[[ Data listing, beginning ]]
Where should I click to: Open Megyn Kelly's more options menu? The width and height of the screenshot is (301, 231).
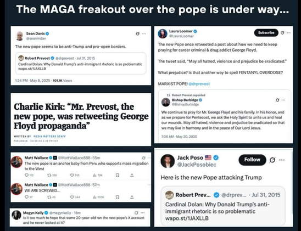[143, 213]
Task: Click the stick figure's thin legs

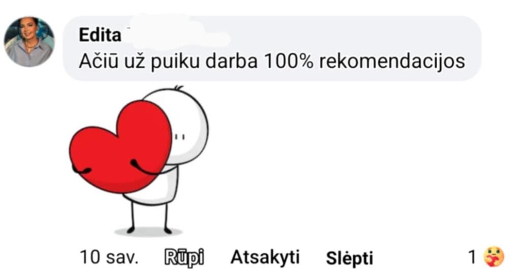Action: coord(150,217)
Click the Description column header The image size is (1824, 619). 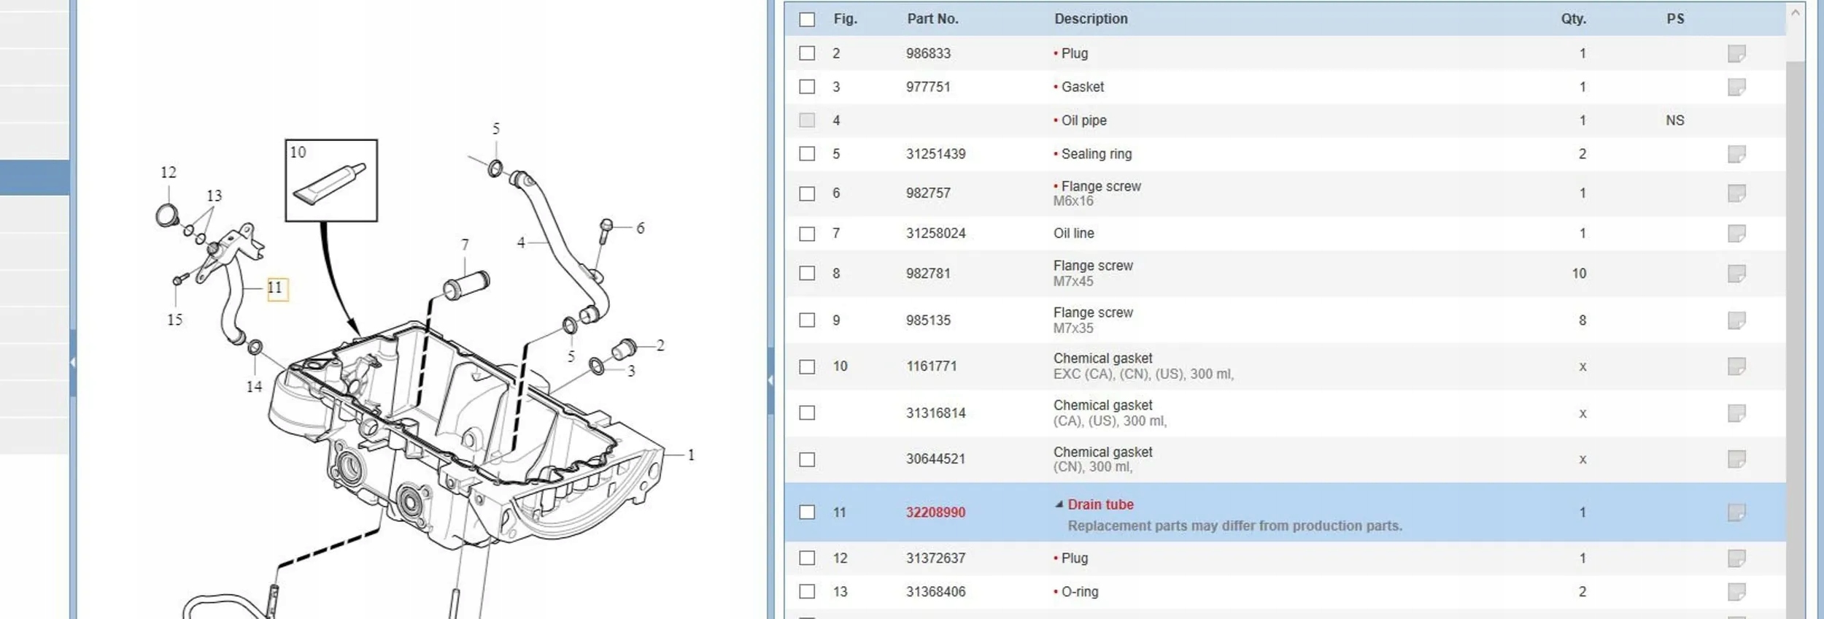coord(1091,19)
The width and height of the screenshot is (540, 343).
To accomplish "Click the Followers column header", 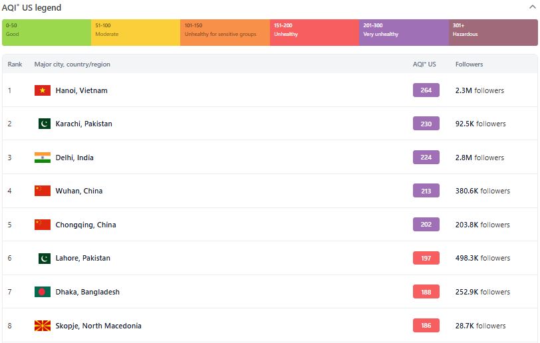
[[ Data listing, end ]]
#### [Work instructions]
Each line from the one holding "The width and height of the screenshot is (540, 343)." through the last line of the records above must be duplicated exactly, and pictures must not be.

#### [Exercise solution]
The width and height of the screenshot is (540, 343).
To accomplish "Click the Followers column header", 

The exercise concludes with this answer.